Шрифт:
Интервал:
Закладка:
Следует, впрочем, сказать, что сербы, в отличие от греков и румын, всё же мотивировали свои действия по-людски, ссылаясь на участие во взятии Адрианополя. Типа, болгары по договору должны были взять сами, а взяли при помощи сербов, помимо прочего взявших в плен турецкого командующего Шукри-пашу, — которого, к слову, на самом деле взяли в плен как раз болгары, в связи с чем сербам ответили «нет», и сербы ушли, но в обиде.

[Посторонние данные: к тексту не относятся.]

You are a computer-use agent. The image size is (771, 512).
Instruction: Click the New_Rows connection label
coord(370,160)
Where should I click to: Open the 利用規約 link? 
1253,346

Впрочем, в смысле «хочу всё» первенство уверенно держала Болгария. Упоенный чередой успехов, Фердинанд сиял и звездился, то и дело поминая, что «и наш славный пращур Симеон, и наш славный пращур Калоян по праву именовались василевсами болгар и ромеев», не скрывая, что намерен завершить войну не иначе как императором «целокупной Болгарии». В подтверждение на Чаталджи уже шли свежие дивизии с тяжелой артиллерией, противопоставить которым туркам было нечего, и турки вновь запросили мира, однако болгары продолжали идти вперед. И тут уже всерьез встревожилась Россия.

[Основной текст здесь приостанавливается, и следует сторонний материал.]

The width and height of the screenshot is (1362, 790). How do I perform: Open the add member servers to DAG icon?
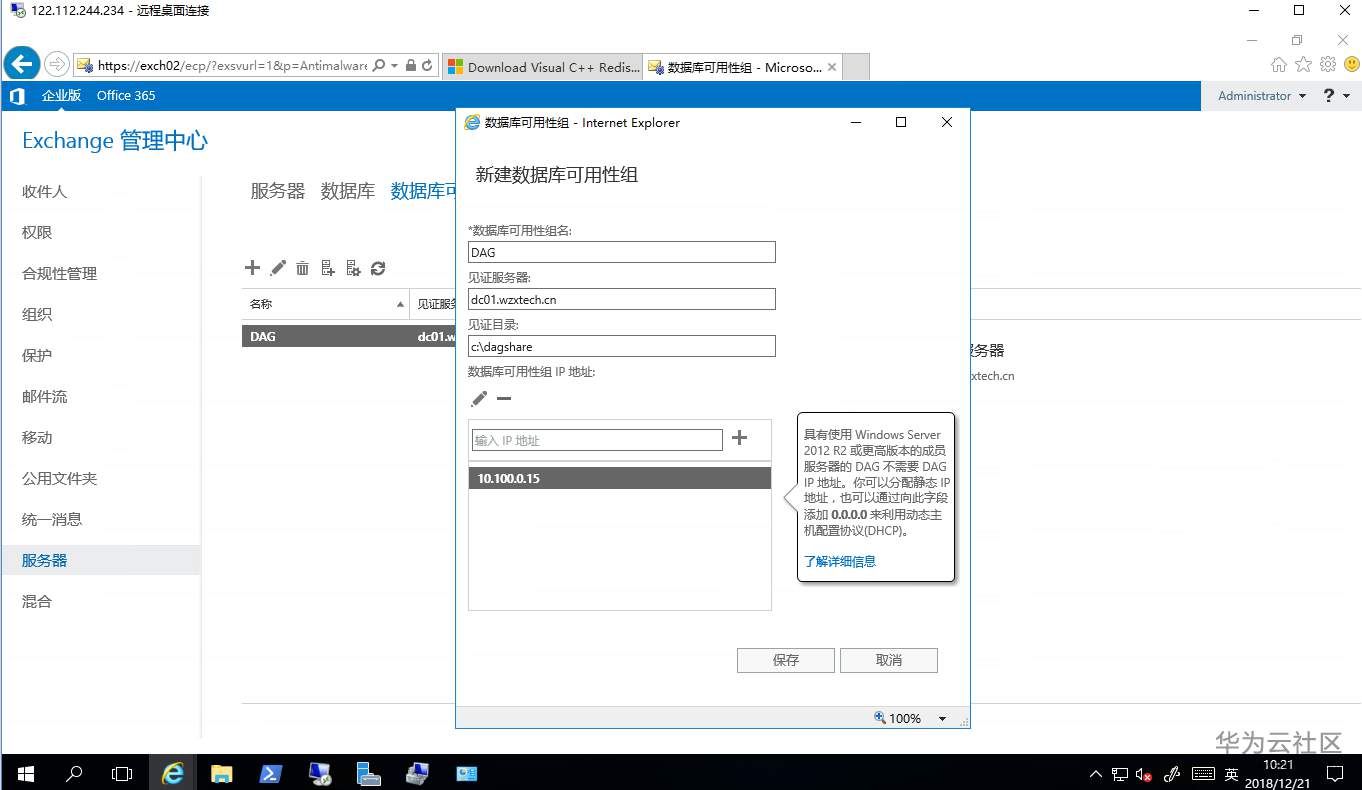[x=328, y=267]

Ничего странного. В отличие от Карагеоргиевичей и Николы, к Петербургу привязанных накрепко, София считала себя равноправным партнером, и в случае полной победы уже не стала бы слушать ничьих советов. Хуже того, она могла бы стать региональным гегемоном, диктующим политику Белграду и Афинам, то есть занять традиционную поляну России, а следовательно (чтобы играть с Россией на равных), протянуть руку Вене. Такая вероятность просчитывалась на раз, а если бы и не просчитывалась, о ней было кому напомнить.
«В случае полной победы, — предупреждал начальство Павел Демидов, посол в Афинах, — Болгария, силою противоречий с сербами и вражды с греками, сделается орудием в руках Австрии... [...] А вот в случае поражения или хотя бы ослабленной победы она обратит свои взоры к России. Сговорчивой она может быть только в силу необходимости [...] ее верность прямо пропорциональна ее неудачам и обратно пропорциональна ее успехам».
Послу вторил Николай, кронпринц Греции, писавший лично русскому тезке: «Если такое случится, мира не будет никогда. Болгария, став почти вдвое больше Греции, не уймется. Рано или поздно она сомнет Грецию и нападет на Сербию, или наоборот. [...] Я полностью уповаю на тебя, зная, что ты сделаешь всё возможное, чтобы защитить интересы нашей страны, отчасти ради самой Греции, но и величия России, а также в память дорогого папы».
О том же строчили в Петербург сербы, а румыны и вовсе заявили, что чем больше приберет под себя Болгария, тем больше они возьмут за нейтралитет, и ждать не намерены: срок — две недели. В итоге при личном участии государя, предупредившего, что болгары, сунувшись в Стамбул, увидят там российских моряков, Фердинанда удалось урезонить, но под честное слово, что Россия убедит Белград уйти из «бесспорно болгарской» зоны Македонии. И в полдень 16 апреля (по новому стилю) 1913 года Болгария заключила перемирие с Турцией, а 20 апреля перемирие подписали греки с сербами.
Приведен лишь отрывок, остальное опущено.